Quand faudrait-il que cela soit clair ? Nous sommes déjà le 5 octobre, les préparatifs pour 2024 commencent presque.

« L’Union cycliste internationale UCI devrait en être informée le 19 octobre. Mais ce n’est pas une date limite. L’UCI peut difficilement dire à Jumbo-Visma et Soudal-QuickStep : « Nous vous excluons ». Trois des meilleurs coureurs du monde y roulent avec Vingegaard, Van Aert et Evenepoel.

« Mais bien sûr, cela ne peut pas durer. Les coureurs et la direction veulent de la clarté. Normalement, les stages ont lieu pendant cette période, et les nouveaux coéquipiers apprennent à mieux se connaître. Maintenant, il y a beaucoup de nervosité. Ils sont essentiellement retenus en otages. Même Van Aert ne sait pas ce qui se passe et vit dans l’incertitude. Son entraîneur, Marc Lamberts, est déjà sur le départ. Et qui aura-t-il comme coéquipiers l’année prochaine ? Il aimerait qu’Yves Lampaert de QuickStep succède à Nathan Van Hooydonck, qui doit malheureusement prendre sa retraite en raison de problèmes cardiaques.

Cette nervosité était également évidente dans les propos du pilote Soudal-QuickStep Ilan Van Wilder, qui a déclaré plus tôt cette semaine qu’ils « ne voulaient pas de cette merde ».

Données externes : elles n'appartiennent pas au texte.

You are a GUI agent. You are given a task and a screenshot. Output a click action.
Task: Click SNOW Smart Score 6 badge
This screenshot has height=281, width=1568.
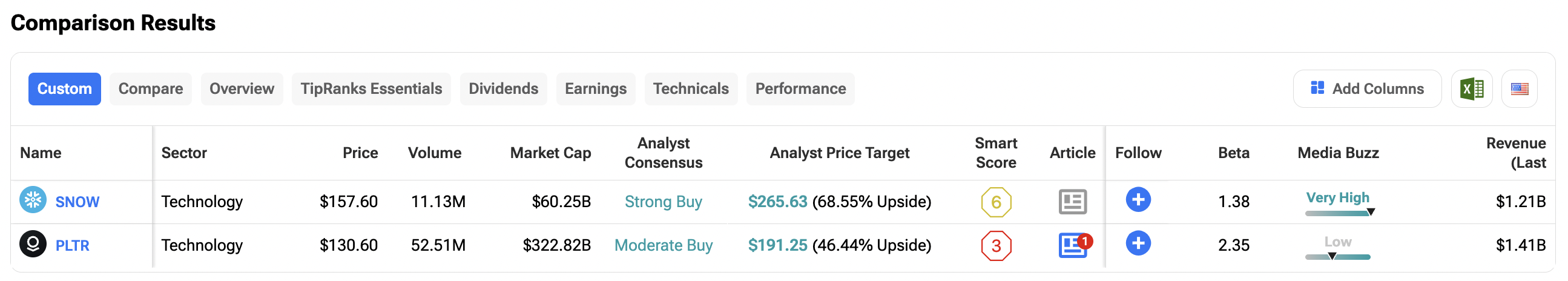pos(996,202)
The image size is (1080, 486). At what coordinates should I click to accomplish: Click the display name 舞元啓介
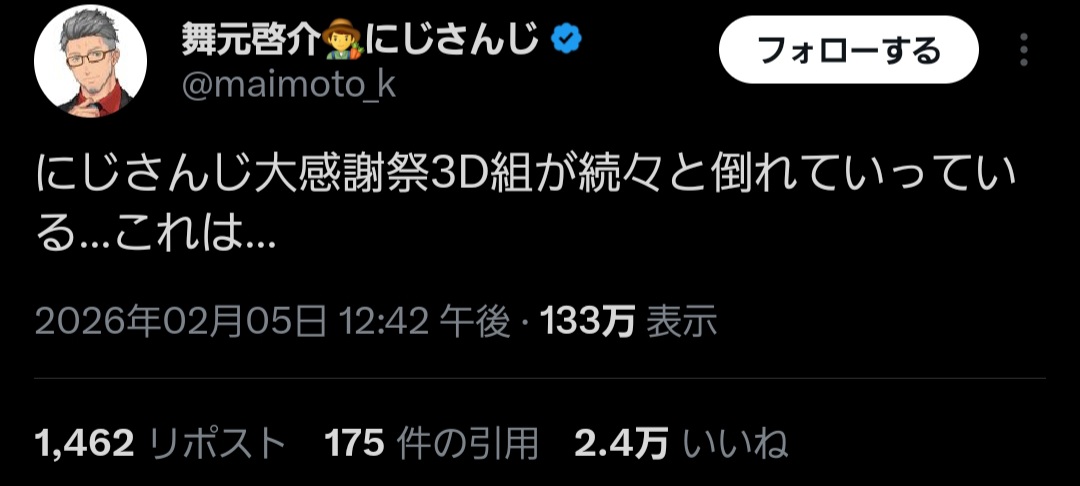coord(253,41)

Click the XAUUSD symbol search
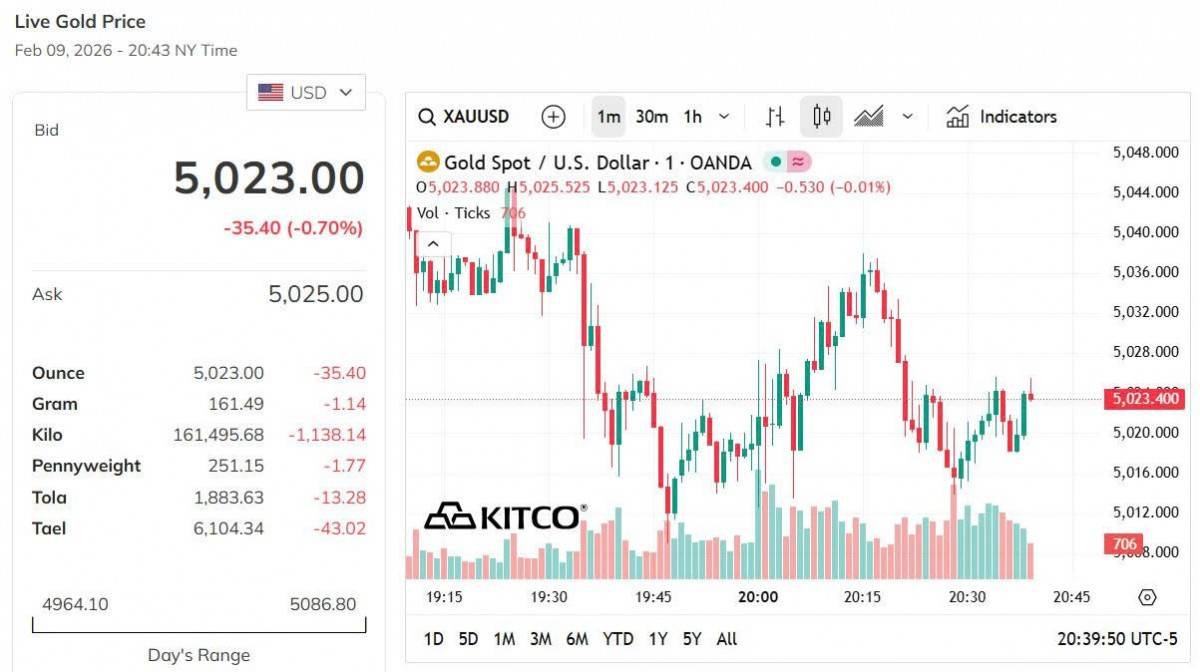464,117
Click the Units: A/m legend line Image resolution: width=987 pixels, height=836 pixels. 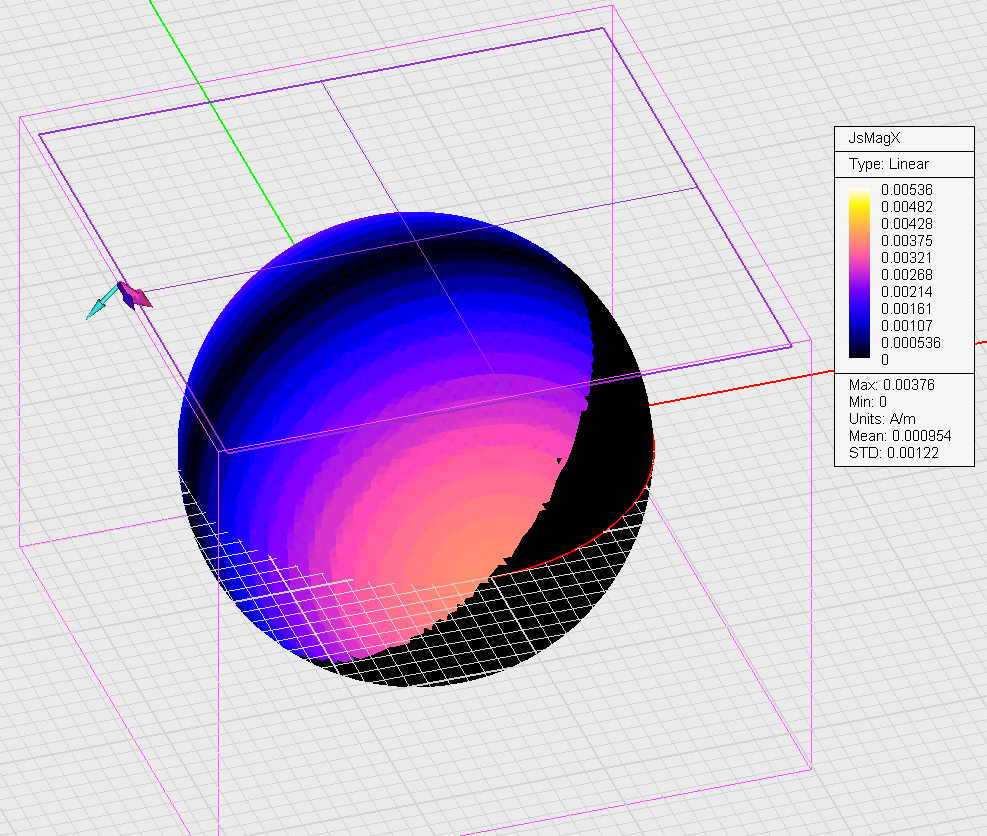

« C’était très remarquable : un jeune qui a beaucoup de possibilités, qui ne pèse pas ses mots mais dit simplement clairement ce qu’il ressent. Van Wilder est connu comme un grand talent, s’il est libéré, tout le monde le voudrait. Jumbo-Visma le souhaite certainement, car les lieutenants actuels de Vingegaard, comme Wilco Kelderman, vieillissent tous progressivement et il n’y a pas immédiatement de plus jeune disponible.

« QuickStep a l’avenir, avec Van Wilder, Evenepoel et aussi un Mauri Vansevenant. QuickStep a la jeunesse, le talent. Le seul problème de cette équipe était un budget un peu trop petit.

« Je ne sais vraiment pas si cette fusion sera réalisée. Ils se sont mis dans une situation incroyable. Dans un sport bien géré, cela ne serait pas possible. Mais le cyclisme n’est pas bien géré. L’UCI est un mammifère édenté.

Supposons que la fusion ne soit pas terminée. Que se passe-t-il alors ?

« Un scénario possible est que les deux équipes ne se rencontreront que fin 2024, donc avec un an de retard. Cela ne serait pas réalisable en pratique. Pour comparer encore avec une histoire d’amour : tout le monde dans le peloton serait alors au courant de l’adultère. Tout le monde sait que ces deux-là dorment ensemble la nuit mais sont séparés le jour. Une équipe roulerait-elle toujours derrière l’autre, sachant qu’elles formeront une seule équipe l’année suivante ? Dans cette histoire, le cyclisme se heurte à toutes ses limites.

« Si cela ne fonctionne pas du tout et que les négociations de fusion échouent complètement, cela suscitera l’envie entre les coureurs de ces deux équipes. Ils ne s’accorderont rien pendant la course.